**ABOUT THIS EXERCISE**
Across the entries that follow, how many lines have the word "agent" in them? Give only the number.

((

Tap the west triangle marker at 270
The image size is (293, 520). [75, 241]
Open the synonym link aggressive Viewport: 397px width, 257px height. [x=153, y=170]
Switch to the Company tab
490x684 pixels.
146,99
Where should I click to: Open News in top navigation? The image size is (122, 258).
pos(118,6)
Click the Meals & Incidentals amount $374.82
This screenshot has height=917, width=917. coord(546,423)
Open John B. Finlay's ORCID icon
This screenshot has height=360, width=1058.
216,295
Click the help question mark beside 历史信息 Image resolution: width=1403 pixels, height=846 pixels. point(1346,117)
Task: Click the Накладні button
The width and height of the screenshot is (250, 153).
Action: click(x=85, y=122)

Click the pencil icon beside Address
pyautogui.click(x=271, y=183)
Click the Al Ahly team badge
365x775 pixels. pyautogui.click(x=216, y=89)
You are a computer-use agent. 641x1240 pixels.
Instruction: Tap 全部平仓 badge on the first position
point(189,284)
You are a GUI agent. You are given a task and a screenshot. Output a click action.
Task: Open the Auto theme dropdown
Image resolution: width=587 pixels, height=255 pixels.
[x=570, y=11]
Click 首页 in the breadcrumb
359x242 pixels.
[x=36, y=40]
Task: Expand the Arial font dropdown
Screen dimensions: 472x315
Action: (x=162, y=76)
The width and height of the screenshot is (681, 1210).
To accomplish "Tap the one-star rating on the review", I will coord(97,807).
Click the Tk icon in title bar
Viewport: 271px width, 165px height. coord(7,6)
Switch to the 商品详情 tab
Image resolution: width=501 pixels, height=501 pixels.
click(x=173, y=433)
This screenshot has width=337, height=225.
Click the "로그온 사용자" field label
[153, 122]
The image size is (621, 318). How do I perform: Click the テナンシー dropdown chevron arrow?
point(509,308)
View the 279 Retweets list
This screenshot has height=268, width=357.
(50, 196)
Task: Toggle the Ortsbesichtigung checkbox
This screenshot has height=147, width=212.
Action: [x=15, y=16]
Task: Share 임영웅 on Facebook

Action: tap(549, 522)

))

**COMPLETED EXERCISE**
2